Gutta-percha-stimulated mouse macrophages release factors that activate the bone resorptive system of mouse calvarial bone.

This study investigated the capacity of macrophages exposed to gutta-percha particles to produce factors affecting bone metabolism. Peritoneal mouse macrophages were isolated and incubated with and without gutta-percha particles, and the supernatants were assessed for bone resorbing activity by adding macrophage-conditioned media to cultures of neonatal mouse calvarial bones. Bone resorption was measured by mineral mobilization (45Ca release) and matrix degradation (3H from [3H]proline labelled bones). The results showed that supernatant from gutta-percha-stimulated macrophages enhanced bone resorption. This effect was related to the amount of gutta-percha, and the concentration and time of exposure to the conditioned media. Stimulated macrophages released enhanced amounts of prostaglandins E2 and I2; however, indomethacin, which inhibits the prostanoid response, had no effect on bone resorbing activity.

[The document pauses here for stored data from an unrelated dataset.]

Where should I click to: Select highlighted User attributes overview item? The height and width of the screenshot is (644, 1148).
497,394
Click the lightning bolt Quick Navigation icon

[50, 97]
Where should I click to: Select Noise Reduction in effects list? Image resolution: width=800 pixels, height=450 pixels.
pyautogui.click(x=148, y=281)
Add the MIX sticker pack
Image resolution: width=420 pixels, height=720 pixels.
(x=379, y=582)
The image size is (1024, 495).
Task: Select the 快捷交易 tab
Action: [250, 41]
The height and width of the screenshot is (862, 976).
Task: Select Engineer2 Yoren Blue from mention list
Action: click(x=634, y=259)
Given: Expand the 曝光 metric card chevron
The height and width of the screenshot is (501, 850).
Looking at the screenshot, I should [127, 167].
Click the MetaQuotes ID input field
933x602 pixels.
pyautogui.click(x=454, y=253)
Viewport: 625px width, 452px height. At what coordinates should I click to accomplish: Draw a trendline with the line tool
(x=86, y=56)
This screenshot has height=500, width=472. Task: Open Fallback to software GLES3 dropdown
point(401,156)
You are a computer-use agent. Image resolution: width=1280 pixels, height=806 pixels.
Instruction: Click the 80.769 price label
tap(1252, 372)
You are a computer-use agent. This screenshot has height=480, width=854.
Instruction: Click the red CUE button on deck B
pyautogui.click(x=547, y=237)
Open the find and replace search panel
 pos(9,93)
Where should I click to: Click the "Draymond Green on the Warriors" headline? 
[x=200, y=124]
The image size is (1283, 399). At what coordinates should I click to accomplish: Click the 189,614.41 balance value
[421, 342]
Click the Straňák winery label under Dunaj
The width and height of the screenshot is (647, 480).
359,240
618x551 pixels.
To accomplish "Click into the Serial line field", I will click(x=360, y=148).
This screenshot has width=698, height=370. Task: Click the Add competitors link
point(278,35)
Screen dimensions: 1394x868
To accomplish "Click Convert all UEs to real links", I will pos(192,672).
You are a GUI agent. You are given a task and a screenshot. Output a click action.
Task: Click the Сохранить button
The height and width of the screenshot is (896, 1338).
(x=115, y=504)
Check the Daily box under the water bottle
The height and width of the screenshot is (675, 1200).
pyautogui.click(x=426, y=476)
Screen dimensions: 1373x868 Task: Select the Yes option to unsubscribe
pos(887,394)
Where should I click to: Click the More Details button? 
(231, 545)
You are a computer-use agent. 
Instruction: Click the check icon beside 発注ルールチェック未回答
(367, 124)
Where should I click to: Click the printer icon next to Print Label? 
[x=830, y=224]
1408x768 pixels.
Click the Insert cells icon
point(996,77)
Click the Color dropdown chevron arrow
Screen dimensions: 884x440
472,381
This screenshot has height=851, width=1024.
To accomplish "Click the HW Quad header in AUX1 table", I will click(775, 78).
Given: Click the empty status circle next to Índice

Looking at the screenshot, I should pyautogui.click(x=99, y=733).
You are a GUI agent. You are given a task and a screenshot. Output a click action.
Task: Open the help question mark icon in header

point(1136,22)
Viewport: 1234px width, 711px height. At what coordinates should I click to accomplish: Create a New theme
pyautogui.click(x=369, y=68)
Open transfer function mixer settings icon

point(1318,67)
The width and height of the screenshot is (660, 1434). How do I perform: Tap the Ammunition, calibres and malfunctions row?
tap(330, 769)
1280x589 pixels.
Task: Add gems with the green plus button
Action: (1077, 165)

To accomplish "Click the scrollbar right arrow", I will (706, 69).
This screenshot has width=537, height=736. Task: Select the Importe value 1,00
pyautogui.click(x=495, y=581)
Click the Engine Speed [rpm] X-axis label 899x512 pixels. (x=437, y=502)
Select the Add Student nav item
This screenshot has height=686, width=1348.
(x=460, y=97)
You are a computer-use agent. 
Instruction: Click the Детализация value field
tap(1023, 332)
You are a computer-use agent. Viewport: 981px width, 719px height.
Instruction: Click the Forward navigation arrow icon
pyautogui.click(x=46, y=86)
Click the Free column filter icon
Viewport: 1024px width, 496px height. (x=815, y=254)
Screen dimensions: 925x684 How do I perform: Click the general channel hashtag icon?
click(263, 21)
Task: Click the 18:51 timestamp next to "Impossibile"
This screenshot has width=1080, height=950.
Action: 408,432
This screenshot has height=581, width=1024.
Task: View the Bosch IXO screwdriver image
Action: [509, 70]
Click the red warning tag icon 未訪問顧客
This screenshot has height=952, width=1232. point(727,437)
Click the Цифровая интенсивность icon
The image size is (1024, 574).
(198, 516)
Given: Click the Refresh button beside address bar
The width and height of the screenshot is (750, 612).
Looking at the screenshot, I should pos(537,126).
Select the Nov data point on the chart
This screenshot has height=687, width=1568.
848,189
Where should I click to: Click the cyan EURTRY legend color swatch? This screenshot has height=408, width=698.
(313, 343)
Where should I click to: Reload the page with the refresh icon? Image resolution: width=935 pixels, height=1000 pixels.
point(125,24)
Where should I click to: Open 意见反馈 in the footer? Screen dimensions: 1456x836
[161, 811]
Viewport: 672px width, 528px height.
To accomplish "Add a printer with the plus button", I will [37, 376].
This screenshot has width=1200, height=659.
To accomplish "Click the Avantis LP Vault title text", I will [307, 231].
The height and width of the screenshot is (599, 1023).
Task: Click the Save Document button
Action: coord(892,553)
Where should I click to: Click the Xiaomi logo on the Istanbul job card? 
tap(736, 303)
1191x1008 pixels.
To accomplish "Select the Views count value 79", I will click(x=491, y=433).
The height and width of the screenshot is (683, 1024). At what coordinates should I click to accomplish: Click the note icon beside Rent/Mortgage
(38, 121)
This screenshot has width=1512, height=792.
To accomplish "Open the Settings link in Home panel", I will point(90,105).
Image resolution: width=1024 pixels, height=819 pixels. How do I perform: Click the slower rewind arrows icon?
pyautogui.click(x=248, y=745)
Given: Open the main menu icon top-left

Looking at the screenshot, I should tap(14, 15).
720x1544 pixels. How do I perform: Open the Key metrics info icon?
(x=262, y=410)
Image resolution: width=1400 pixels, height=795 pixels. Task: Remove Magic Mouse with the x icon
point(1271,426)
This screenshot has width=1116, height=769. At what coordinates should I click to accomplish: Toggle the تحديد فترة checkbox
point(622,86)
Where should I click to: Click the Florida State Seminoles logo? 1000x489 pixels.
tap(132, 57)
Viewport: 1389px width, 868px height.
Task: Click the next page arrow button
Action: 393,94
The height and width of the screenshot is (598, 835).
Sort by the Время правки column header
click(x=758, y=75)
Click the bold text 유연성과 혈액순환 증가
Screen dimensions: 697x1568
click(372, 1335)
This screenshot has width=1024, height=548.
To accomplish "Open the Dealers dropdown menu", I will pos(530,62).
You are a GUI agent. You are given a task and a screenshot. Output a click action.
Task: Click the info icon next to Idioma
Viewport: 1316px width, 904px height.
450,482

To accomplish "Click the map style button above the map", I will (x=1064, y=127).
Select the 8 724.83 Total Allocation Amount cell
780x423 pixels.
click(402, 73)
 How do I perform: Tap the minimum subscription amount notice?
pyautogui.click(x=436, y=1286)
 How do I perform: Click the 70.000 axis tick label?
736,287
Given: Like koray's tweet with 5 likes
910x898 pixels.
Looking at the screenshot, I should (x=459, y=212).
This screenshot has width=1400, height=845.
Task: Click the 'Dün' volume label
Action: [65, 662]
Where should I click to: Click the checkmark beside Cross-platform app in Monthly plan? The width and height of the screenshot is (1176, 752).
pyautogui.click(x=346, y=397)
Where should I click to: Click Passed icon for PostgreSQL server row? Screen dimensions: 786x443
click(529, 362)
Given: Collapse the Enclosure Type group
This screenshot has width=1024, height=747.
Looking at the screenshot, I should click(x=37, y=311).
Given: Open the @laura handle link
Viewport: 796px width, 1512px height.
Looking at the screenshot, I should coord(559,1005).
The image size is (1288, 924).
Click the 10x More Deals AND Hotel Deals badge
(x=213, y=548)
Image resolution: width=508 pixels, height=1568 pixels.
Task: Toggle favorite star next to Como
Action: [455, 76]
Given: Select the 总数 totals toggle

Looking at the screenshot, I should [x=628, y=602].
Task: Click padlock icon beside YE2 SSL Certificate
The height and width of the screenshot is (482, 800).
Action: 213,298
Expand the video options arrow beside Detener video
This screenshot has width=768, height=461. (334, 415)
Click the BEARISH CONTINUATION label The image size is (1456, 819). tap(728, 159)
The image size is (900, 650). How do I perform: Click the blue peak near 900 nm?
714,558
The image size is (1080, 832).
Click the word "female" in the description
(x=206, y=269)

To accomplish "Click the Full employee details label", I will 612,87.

The stimulatory effect on bone resorption was inhibited by calcitonin, interleukin-1 receptor antagonistic protein, and by antiserum neutralizing mouse interleukin-1alpha(IL-1alpha), but not by anti-IL-1beta. Filtration experiments revealed that the molecules involved in the resorption activity had an apparent molecular weight between 3000 and 30,000 Da. These experiments show that mouse peritoneal macrophages, when exposed to gutta-percha particles, release factors which have a bone resorbing activity that is primarily due to enhanced production of IL-1alpha.